We have better boats and better electronics and skippers I respect say that even during the short time the water was warm last summer and sand bass fishing was good, the balls of spawning sand bass on the flats that showed on the meter were smaller than in years past. Have we overfished them?
I know for a fact there has been much less pressure lately -- less licenses sold, boats tied to the dock more often. Less money in the wallet all the way around. And, as I said, less fish as a whole.
Yet lots of rockfish species have thrived in the cold waters and a source told me he hit a local rockpile above Long Beach and it had been taken over by a school of big copper rockfish (aka chuckleheads or white bellies).
The truth is climate shifts, environmental degradation and overfishing have an impact on species, yet it's also true it's very hard to make a species of fish extinct.
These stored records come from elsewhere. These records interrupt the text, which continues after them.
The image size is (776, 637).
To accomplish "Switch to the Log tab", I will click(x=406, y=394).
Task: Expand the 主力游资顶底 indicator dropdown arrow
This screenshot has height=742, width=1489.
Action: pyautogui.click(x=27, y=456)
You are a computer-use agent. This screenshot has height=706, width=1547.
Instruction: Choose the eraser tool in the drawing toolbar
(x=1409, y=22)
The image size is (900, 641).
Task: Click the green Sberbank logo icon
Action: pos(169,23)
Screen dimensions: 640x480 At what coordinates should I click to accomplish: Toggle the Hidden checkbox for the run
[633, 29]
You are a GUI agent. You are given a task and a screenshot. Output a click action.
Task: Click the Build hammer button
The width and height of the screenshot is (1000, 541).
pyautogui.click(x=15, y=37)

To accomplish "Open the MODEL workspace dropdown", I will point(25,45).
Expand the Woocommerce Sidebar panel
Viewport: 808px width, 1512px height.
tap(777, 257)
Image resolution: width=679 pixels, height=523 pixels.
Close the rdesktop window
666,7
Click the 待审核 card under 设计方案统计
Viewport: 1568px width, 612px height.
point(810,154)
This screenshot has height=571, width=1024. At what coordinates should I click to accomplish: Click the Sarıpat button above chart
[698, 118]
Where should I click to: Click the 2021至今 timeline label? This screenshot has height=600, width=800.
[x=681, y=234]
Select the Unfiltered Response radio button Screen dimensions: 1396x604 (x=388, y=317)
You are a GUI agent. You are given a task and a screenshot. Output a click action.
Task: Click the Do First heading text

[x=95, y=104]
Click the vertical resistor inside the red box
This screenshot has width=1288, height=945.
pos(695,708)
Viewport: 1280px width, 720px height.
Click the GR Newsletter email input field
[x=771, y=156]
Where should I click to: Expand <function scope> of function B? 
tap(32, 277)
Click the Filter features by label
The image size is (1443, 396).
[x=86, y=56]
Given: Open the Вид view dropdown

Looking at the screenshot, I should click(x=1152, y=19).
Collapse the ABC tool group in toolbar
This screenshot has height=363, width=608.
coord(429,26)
I'm not talking about the Los Angeles River goby or any other isolated subspecies. I mean fish that spawn in the tens of thousands and number in the millions and swim the globe. I'm not saying we can't do it. Man is capable of screwing anything up.
It's just that we tend to think too much of ourselves and in so doing place a microscope on time. Our time is short and that means to us "timing" is the most important thing. We can do damage that will last longer than humans have occupied North America, but that barely makes it beyond the last ice age -- a little climate event we've been adjusting to ever since.
Just looking at it from a natural standpoint, geology and the booming human population are bound to collide in a manner that will make the recent disasters, as horrible as they were, seem miniscule in comparison. Anyone who thinks different probably thinks a peripheral canal is going to the save the Delta and solve California's water problems at the same time. Might as well believe California's $15 billion budget deficit is going to go away now that the flow of illegal immigrants has been slowed to a trickle.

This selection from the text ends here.